Victorian popularizers of science: Designing nature for new audiences

Victorian popularizers of science: Designing nature for new audiences

Bernard Lightman

Chicago, US: University of Chicago Press 2007 | 545pp | ?20.00 (HB) ISBN 9780226481180

Reviewed by Bill Griffith 

After the Great Exhibition of 1851 and publication of Darwin’s Origin of Species  of 1859, the Victorian public were thirsty for knowledge of science and its applications. It was mainly professional writers, journalists and clerics rather than practising scientists who popularised science in Britain in the second half of the 19th century. The author of this book has limited himself to ’the most prolific, the most influential and the most interesting’ British popularisers in the second part of the 19th century - some 30 are considered.  

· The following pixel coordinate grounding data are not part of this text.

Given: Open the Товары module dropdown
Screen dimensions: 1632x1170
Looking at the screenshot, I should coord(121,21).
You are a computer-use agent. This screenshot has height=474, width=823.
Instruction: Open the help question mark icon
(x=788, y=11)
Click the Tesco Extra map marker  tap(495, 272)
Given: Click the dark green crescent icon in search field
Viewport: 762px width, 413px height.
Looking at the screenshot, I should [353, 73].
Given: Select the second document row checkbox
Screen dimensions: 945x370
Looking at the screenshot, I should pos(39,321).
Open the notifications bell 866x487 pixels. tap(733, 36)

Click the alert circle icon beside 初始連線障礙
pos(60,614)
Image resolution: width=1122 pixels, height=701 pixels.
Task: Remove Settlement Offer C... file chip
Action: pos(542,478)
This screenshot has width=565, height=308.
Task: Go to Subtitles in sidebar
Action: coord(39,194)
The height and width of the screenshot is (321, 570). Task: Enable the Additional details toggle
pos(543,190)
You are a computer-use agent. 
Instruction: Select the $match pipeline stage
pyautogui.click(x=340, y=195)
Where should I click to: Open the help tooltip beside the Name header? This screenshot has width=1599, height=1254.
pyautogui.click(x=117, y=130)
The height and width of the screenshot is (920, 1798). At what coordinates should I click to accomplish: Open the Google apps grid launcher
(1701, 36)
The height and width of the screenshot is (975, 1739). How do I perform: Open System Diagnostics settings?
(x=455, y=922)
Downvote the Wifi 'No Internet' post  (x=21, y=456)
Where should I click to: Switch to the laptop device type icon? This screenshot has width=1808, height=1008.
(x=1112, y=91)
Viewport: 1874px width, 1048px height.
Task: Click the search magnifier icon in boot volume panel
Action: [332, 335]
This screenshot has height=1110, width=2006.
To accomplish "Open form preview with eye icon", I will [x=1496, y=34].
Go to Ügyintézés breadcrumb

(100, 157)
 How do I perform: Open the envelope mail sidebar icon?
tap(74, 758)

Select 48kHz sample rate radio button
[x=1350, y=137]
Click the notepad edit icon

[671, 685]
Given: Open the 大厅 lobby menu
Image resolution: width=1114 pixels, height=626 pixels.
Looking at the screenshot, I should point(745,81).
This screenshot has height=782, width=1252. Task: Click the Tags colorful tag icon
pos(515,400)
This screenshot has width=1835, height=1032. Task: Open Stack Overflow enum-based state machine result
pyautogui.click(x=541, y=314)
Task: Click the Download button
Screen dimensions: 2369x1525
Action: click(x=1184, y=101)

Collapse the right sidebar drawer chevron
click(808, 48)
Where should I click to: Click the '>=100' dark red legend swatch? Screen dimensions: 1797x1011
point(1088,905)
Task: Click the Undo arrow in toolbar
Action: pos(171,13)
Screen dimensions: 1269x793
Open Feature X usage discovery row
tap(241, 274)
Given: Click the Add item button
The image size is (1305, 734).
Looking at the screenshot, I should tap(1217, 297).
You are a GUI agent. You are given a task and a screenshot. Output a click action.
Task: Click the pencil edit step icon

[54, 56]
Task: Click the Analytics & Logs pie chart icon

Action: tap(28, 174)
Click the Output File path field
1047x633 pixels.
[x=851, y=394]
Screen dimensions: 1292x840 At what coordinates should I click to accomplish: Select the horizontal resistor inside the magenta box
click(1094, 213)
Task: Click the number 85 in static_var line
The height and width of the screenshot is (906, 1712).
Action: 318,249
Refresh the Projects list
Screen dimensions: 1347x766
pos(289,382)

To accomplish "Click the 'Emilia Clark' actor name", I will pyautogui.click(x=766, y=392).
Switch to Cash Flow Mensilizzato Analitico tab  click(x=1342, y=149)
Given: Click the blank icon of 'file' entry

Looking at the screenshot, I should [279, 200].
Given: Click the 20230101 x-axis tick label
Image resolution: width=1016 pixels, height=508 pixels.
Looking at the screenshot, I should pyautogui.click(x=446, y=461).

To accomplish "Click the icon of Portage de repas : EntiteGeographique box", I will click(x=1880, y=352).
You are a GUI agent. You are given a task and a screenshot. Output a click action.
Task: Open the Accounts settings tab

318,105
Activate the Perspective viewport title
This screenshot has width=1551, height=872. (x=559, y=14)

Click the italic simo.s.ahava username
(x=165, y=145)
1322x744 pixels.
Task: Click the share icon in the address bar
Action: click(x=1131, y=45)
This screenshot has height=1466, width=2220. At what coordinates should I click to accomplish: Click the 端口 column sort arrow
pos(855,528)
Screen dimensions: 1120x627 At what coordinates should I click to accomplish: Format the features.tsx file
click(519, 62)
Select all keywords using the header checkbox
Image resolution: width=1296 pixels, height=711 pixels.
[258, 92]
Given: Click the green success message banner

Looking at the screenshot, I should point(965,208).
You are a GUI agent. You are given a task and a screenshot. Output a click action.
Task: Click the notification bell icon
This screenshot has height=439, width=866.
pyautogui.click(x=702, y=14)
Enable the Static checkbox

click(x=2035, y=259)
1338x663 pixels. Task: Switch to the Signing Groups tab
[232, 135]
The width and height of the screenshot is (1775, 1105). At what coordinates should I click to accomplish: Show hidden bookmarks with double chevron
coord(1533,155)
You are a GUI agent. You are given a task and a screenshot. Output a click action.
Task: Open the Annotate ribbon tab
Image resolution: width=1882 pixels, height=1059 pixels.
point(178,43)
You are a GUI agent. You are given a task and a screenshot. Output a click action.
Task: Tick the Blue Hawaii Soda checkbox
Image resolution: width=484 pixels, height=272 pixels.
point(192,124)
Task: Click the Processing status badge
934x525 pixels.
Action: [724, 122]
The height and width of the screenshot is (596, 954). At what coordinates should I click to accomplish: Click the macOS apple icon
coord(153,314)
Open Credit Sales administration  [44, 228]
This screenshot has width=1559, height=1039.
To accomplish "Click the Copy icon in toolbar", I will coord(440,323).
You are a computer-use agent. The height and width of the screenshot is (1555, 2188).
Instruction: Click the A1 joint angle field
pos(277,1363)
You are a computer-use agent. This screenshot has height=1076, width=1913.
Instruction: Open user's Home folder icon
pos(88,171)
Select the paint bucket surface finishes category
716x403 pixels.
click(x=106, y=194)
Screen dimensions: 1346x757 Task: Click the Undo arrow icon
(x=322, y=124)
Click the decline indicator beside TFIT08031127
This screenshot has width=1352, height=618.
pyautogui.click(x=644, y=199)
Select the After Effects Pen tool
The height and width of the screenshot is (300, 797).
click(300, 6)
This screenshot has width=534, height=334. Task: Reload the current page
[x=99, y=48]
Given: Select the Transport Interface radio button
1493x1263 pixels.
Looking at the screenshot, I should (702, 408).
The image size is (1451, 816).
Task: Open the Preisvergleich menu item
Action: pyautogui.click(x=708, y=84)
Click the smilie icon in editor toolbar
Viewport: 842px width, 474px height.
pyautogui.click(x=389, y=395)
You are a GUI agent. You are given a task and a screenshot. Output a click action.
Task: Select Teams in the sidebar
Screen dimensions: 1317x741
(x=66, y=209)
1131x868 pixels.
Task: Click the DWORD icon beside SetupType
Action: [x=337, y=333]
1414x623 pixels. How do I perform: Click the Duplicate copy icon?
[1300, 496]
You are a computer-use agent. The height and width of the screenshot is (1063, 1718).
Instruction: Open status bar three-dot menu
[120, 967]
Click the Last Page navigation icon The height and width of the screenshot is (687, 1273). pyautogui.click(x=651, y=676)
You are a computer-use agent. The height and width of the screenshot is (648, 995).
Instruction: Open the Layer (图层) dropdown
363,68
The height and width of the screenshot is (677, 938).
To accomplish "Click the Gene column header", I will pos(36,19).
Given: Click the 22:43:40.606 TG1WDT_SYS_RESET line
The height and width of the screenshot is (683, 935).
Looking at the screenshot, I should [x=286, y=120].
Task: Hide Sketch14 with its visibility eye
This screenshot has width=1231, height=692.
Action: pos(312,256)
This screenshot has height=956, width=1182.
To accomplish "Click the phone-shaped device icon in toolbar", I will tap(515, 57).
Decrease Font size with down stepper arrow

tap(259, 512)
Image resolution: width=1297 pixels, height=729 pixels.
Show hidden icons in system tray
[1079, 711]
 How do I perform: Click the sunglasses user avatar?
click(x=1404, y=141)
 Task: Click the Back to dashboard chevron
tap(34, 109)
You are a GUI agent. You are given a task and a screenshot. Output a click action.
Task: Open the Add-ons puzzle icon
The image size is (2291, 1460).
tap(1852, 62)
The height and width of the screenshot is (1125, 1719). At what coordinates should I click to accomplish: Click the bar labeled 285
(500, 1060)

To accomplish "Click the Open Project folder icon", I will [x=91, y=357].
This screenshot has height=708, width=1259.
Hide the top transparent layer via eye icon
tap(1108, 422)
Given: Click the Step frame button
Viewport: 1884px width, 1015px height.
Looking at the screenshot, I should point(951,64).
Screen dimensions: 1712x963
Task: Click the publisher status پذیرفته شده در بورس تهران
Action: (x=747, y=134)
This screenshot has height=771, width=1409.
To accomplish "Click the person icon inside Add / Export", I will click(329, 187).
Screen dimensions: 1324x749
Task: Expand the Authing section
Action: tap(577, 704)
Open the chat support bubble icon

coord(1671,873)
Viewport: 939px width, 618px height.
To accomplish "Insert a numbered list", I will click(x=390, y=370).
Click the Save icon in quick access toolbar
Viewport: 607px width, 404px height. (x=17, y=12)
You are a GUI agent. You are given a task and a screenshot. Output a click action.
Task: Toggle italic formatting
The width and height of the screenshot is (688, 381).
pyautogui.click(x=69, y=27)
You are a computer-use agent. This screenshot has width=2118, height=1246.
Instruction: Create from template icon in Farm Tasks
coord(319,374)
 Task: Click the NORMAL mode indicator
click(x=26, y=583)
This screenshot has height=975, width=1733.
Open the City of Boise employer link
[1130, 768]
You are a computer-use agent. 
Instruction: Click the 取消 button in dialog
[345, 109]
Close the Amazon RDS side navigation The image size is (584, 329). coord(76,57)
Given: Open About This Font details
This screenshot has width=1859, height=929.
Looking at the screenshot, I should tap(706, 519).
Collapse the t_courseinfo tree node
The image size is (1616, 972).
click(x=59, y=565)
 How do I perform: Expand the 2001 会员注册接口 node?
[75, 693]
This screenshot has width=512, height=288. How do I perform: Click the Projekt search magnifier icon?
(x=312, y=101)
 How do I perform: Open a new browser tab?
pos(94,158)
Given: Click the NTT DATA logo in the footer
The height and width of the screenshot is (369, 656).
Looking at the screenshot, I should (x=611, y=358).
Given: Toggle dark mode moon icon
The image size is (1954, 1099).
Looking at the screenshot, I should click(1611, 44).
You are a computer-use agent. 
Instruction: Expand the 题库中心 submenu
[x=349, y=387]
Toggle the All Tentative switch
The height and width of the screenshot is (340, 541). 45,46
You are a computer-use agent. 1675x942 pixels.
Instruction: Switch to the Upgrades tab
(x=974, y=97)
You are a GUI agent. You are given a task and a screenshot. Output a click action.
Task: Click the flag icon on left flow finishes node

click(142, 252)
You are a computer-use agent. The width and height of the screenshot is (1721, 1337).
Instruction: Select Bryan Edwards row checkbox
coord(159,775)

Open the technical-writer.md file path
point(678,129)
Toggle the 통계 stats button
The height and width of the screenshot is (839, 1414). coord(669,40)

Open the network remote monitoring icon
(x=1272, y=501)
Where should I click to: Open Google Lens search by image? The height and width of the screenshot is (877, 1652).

One chapter deals with practitioners who also popularised science. Thomas Huxley (1825-1893), the greatest of these, wrote (though chronically unable to meet deadlines) and lectured widely on a number of topics, and was of course ’Darwin’s bulldog’. His friend and contemporary, the great physicist John Tyndall (1820-1893), receives rather less attention, though we are told that he accidentally knocked a flask off the bench of the Royal Institution, leaped over the bench and caught the flask, to such acclaim that he repeated the feat later.   

Sadly, chemistry figures little in the book, partly perhaps because its main popularisers in that period were also deeply involved practitioners (Armstrong, Faraday and Frankland are briefly mentioned, but not Crookes or Hofmann). Jane Marcet’s highly popular and influential Conversations on Chemistry ( see Chemistry World  , June 2007, p 58), which inspired Faraday and many others is only fleetingly mentioned: admittedly it was published first in 1806, but reached a final (16th) edition in 1854. An entertaining chapter on showmen of science mentions John Henry Pepper (1821-1900), an analytical chemist who lectured and demonstrated chemistry and physics using optical illusions (’Pepper’s Ghosts’) and wrote a play (The Alchemist’s Daughter  ).  

This is a well-produced and amply referenced book, but perhaps of interest more to educationalists and social historians than to chemists.